Exercise | Pictures are to be left out; otherwise, copy exactly the lines from the line containing "Viewport: 948px width, 512px" through the end of the data.

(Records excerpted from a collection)
--------------------

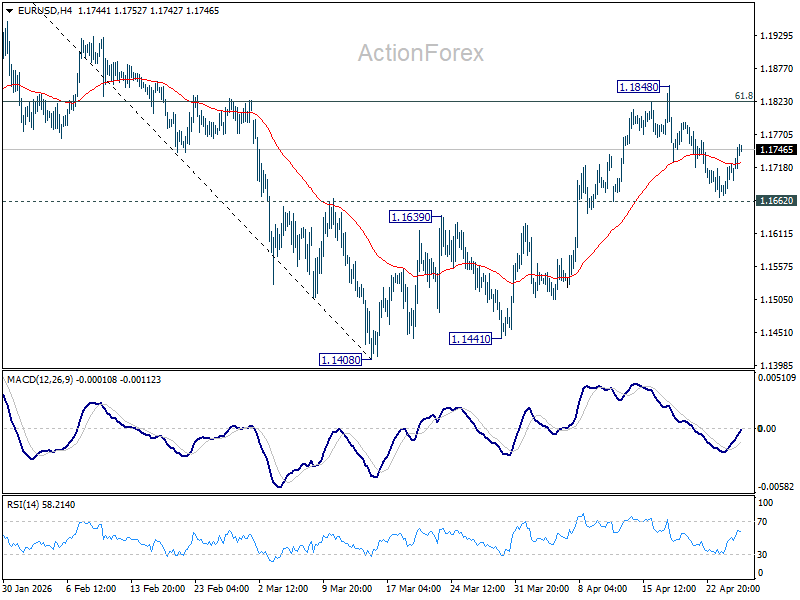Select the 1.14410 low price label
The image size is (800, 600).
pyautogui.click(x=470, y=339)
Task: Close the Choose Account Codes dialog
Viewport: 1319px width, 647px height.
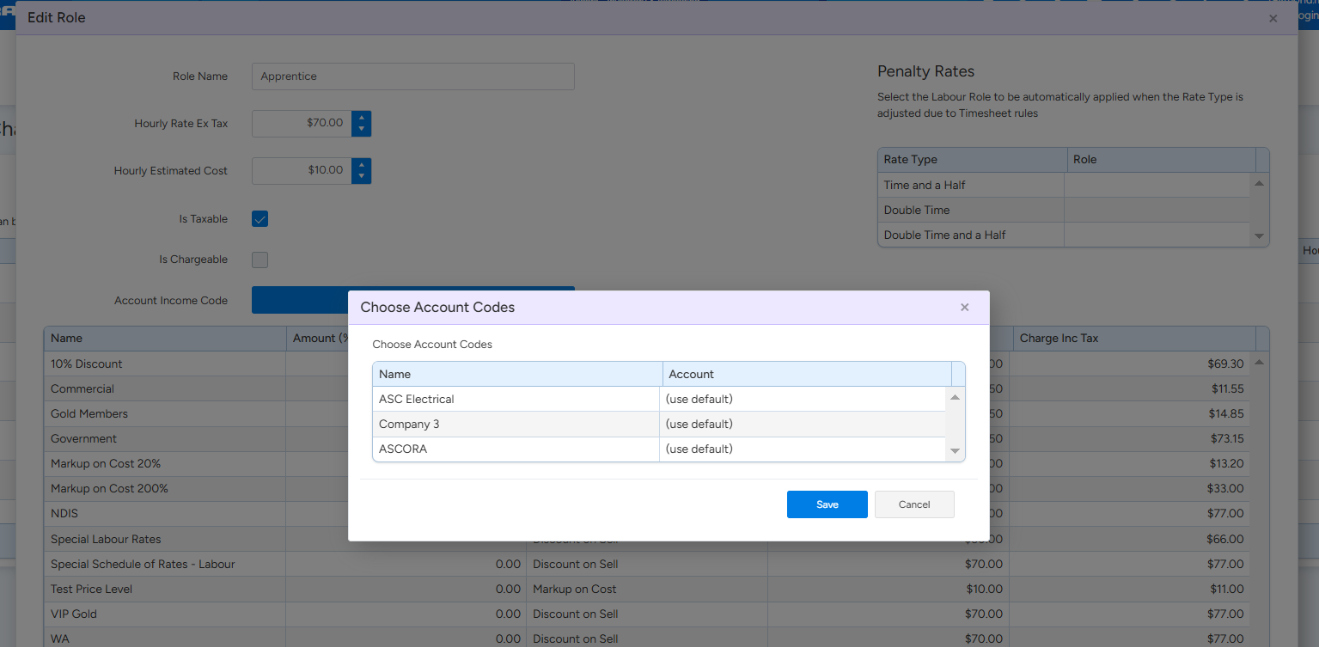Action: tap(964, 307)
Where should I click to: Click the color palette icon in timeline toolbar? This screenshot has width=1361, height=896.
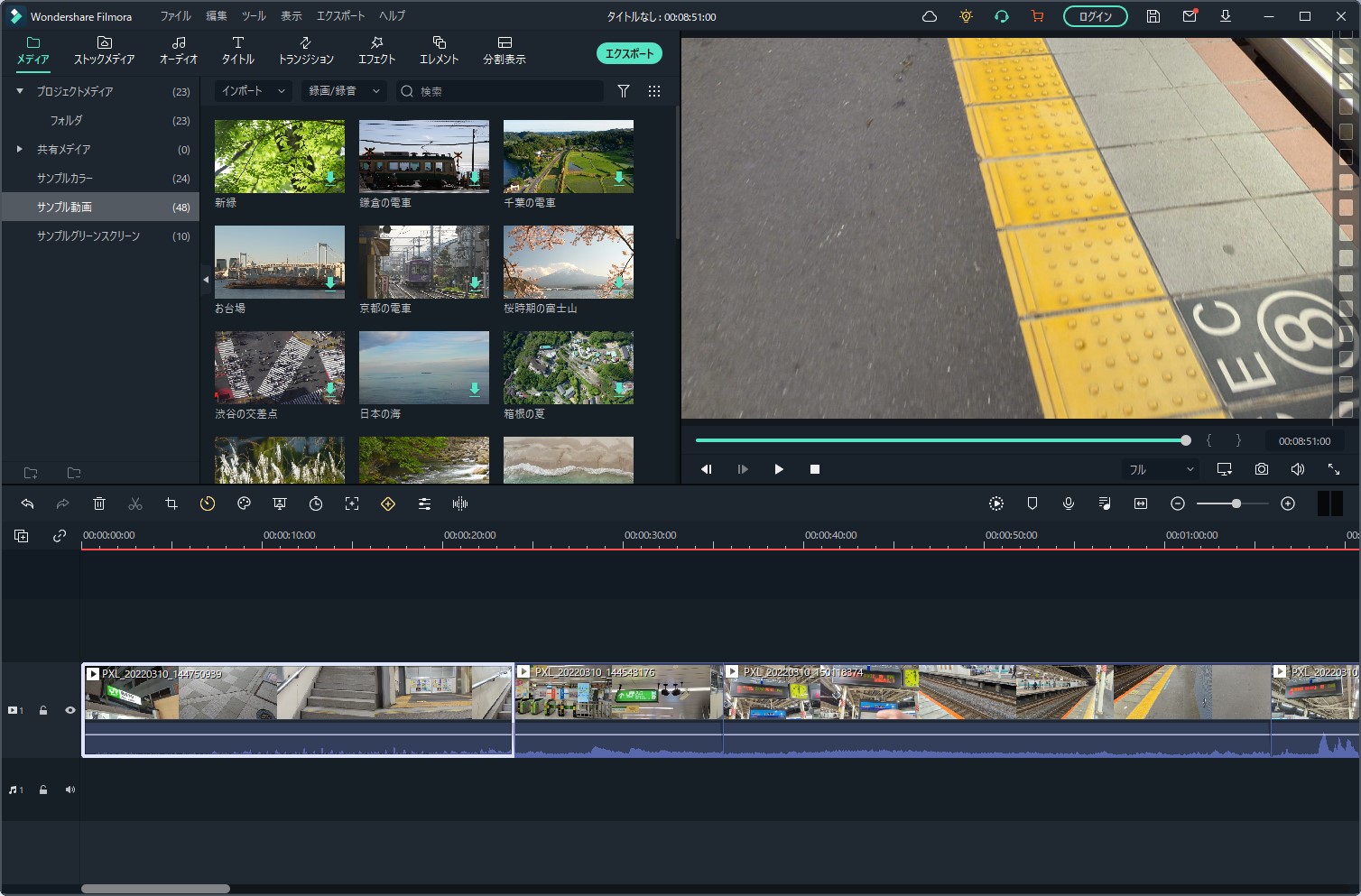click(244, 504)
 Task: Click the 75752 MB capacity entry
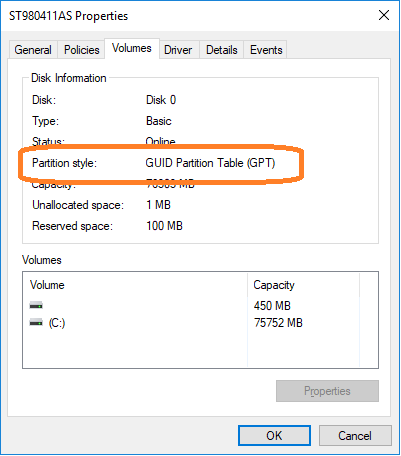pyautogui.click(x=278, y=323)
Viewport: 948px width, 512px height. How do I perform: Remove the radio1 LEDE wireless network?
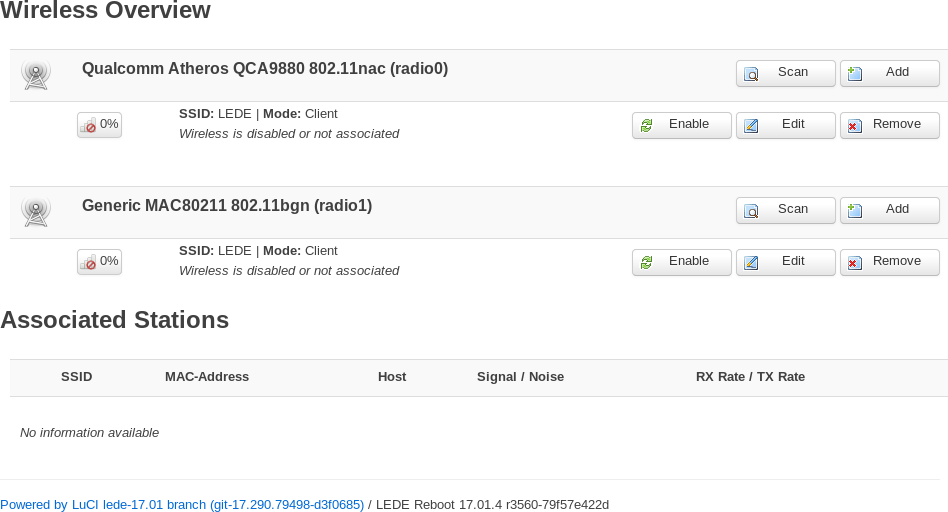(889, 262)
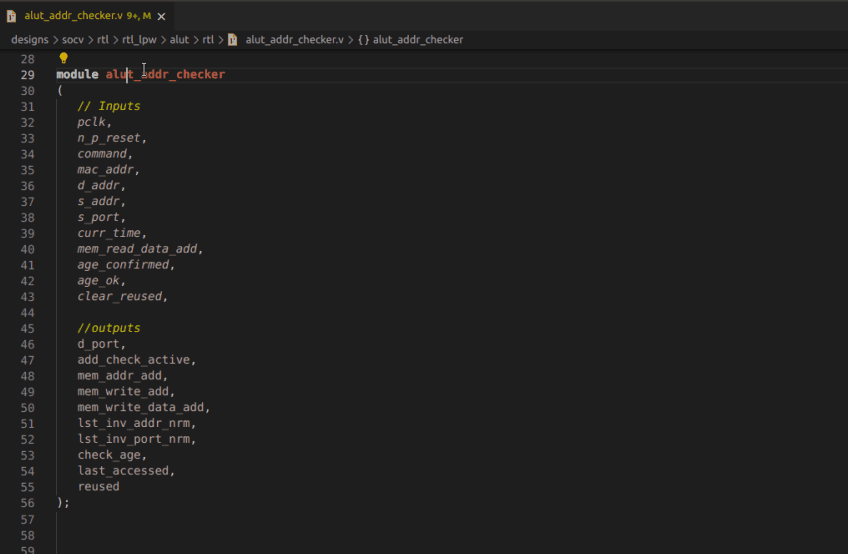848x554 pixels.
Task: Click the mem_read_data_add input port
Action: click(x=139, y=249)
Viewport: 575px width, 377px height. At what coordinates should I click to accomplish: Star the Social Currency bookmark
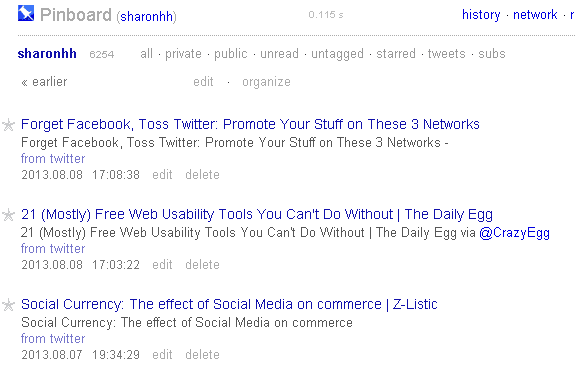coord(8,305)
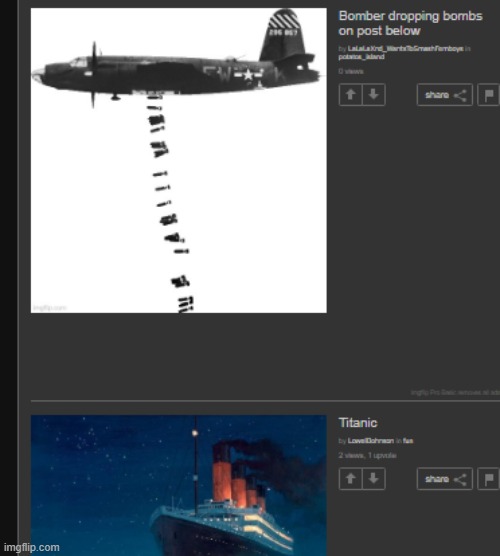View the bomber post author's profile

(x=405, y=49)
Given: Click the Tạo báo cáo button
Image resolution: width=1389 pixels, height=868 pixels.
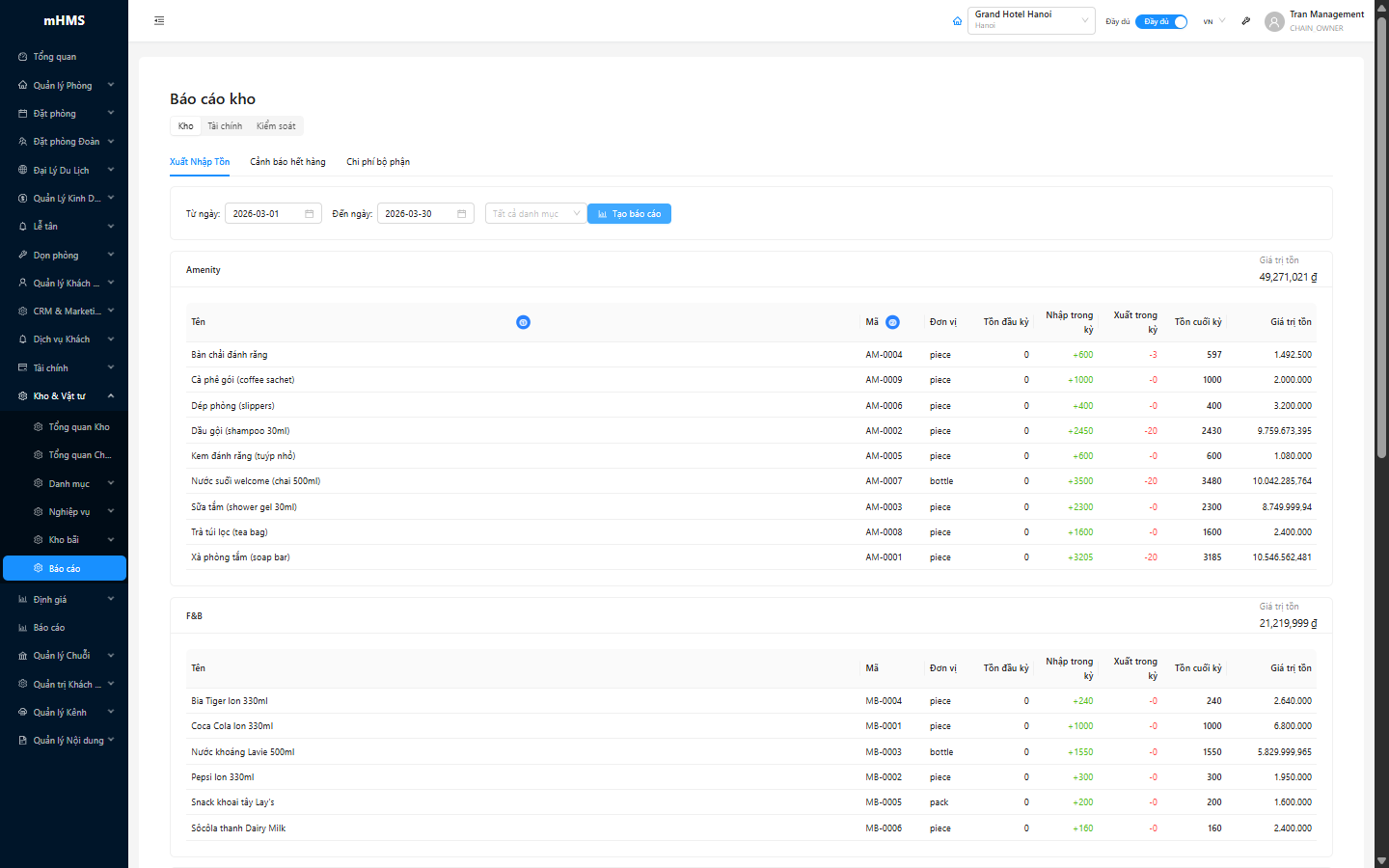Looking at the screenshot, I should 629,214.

--------------------

Exercise solution |
Viewport: 948px width, 512px height. How do I perform: Remove the radio1 LEDE wireless network?
(889, 262)
848x554 pixels.
Task: Click the mem_read_data_add input port
Action: click(x=139, y=249)
Viewport: 575px width, 377px height. At what coordinates should I click to accomplish: Star the Social Currency bookmark
coord(8,305)
View the bomber post author's profile

(x=405, y=49)
Given: Click the Tạo báo cáo button
Image resolution: width=1389 pixels, height=868 pixels.
Looking at the screenshot, I should 629,214.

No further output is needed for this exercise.